Lifestyle and Other Factors
Circadian Rhythm and Sleep
A distinctive characteristic of cluster headache is the cyclical nature of attacks and periods, which is consistent with research identifying the hypothalamus, sleep, and melatonin as key factors in the disorder. The maintenance of circadian rhythms is of utmost importance for persons with cluster headache, as disrupted sleep patterns, changing work shifts, and jet lag may provoke attacks.1 Rates of sleep apnea are also higher in people with cluster headache vs the general population. Treatment of sleep-disordered breathing has resulted in reduced or resolved cluster headache burden.22 Daily schedules and sleep patterns must be reviewed with all cluster headache patients to optimize disease management (Table 2).
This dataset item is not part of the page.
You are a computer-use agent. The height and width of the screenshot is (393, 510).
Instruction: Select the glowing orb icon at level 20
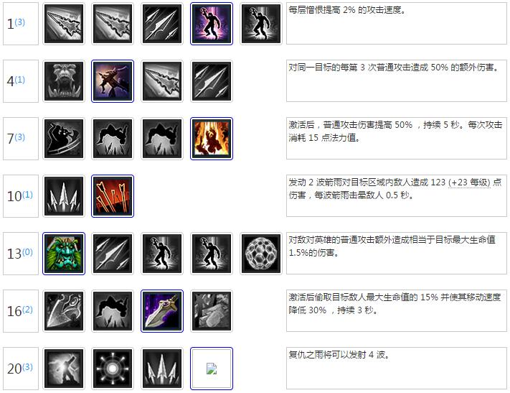113,369
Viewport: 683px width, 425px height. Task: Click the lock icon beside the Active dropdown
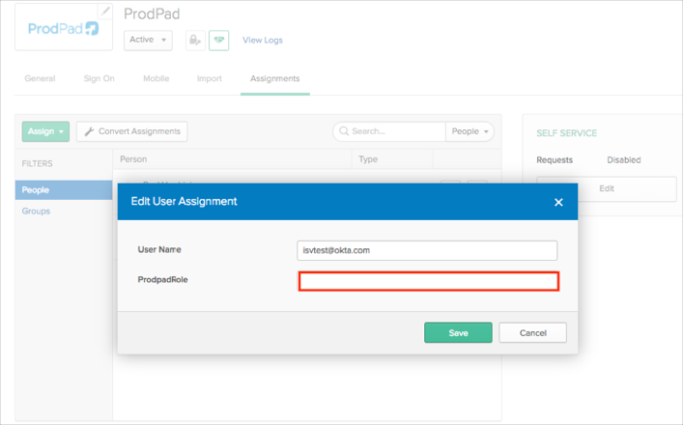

Contributing Lifestyle Factors
Cigarette smoking is more prevalent in patients with cluster headache than in the general population, although rates havedecreased in parallel. A history of cigarette smoking may influence medication response, although further study is needed to understand this association.23 For patients with CCH or those with ECH in a susceptible period, alcohol and high altitude (or altitude changes) are attack triggers that should be discussed and periodically revisited with patients to develop strategies for relevant circumstances (eg, ski trips, celebrations with alcohol; Table 2).
Aggravating Conditions
There are subpopulations of people with cluster headache who historically have poor responses or limitations to preventive therapies. In general, those with CCH do not respond to treatment as well as those with ECH, possibly due to central sensitization that occurs in the chronic state.23 Those whose cluster headache disorder begins after age 50 may also face challenges in successful treatment, hormonal functions potentially playing a role in this resistance.23
Special Populations
Although approximately 50% of women with cluster headache who have been pregnant report improvement during pregnancy,24 management of cluster headache when it does persist in pregnancy is essential. Lidocaine nerve blocks are safely used during pregnancy and lactation, although efficacy (particularly for nerve blocks without steroid) may be limited (Table 2).25 Cluster headache prevention in children is based on case reports and anecdotal evidence.25 Safety and efficacy of neuromodulatory devices in both of these populations will require further study (see Migraine in Children and Migraine During Pregnancy in this issue.)
Conclusion
Mainstay therapies for cluster headache prevention often lack rigorous evidence-based support for their use. Given the difficulties in formally studying treatment effects in cluster headache, patient reports and experiential or serendipitous evidence have helped form additional preventive regimens. Emerging preventive therapies are on the horizon and may offer an alternative or adjunctive therapy for those still seeking clinically meaningful relief. Clinicians and researchers should seek to capitalize on the unique nature of cluster headache in the discovery and optimization of care in this disorder, including lifestyle modification and consideration of patient-identified treatment measures.
Disclosures
ES has received research funding from the Wallace Research Foundation, Cluster Headache-Trigeminal Autonomic Cephalalgia (CH-TAC), LLC, and Clusterbusters. CG is a member of the scientific advisory board for Alder Biopharmaceuticals, Amgen/Novartis, Biohaven, and Cipla and on the speaker’s bureau for Amgen/Novartis, Lilly, and Promius. He is the principal investigator for the clinical trial of fremanezumab sponsored by Teva.